◆ What the task requires:
When you retype the data, keep every word exactly and include none of the pictures.

◆ Material provided:
======
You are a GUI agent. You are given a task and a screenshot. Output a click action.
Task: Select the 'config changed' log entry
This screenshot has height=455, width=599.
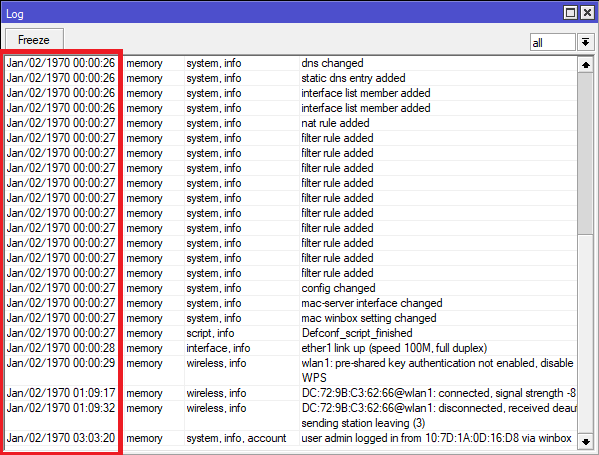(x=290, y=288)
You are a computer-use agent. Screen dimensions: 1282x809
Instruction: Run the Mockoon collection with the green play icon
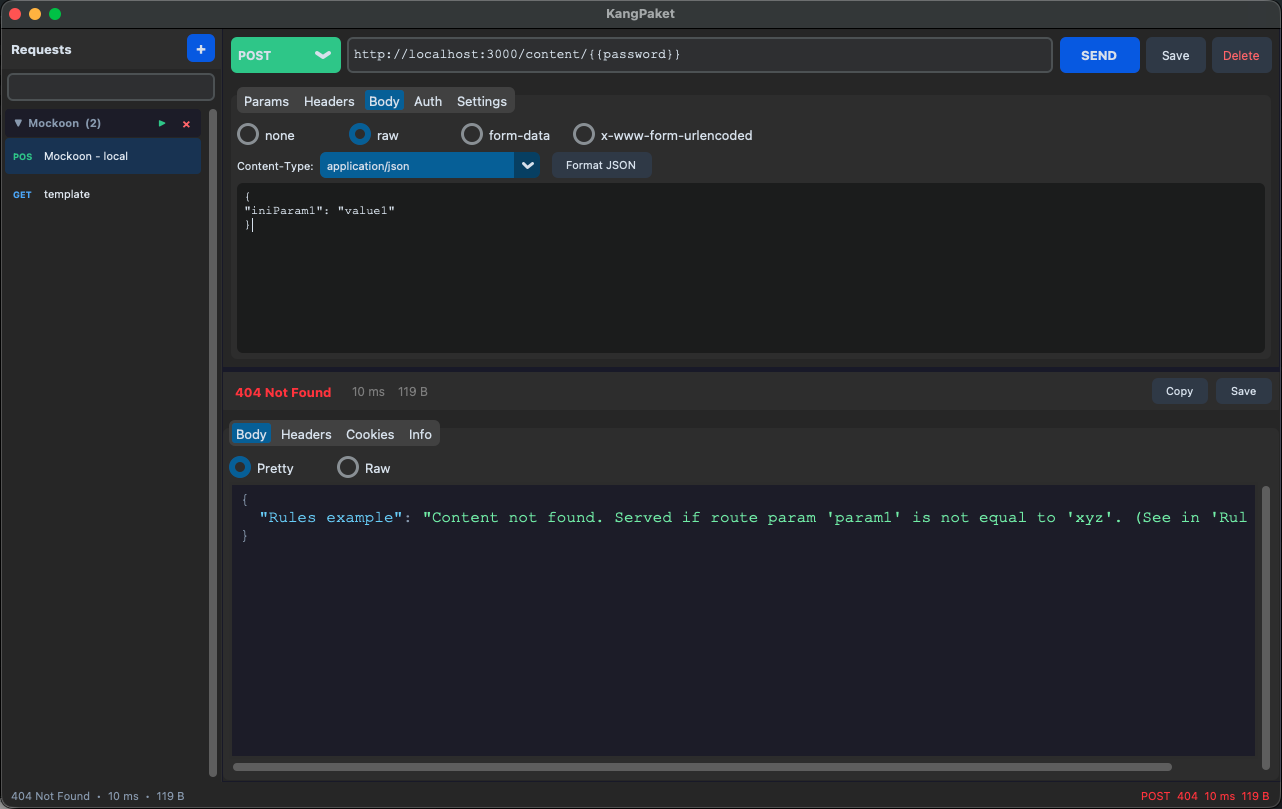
======
◆ Task answer:
You are a GUI agent. You are given a task and a screenshot. Output a click action.
Task: Select the 'config changed' log entry
This screenshot has height=455, width=599.
(x=290, y=288)
You are a computer-use agent. Screen dimensions: 1282x809
Instruction: Run the Mockoon collection with the green play icon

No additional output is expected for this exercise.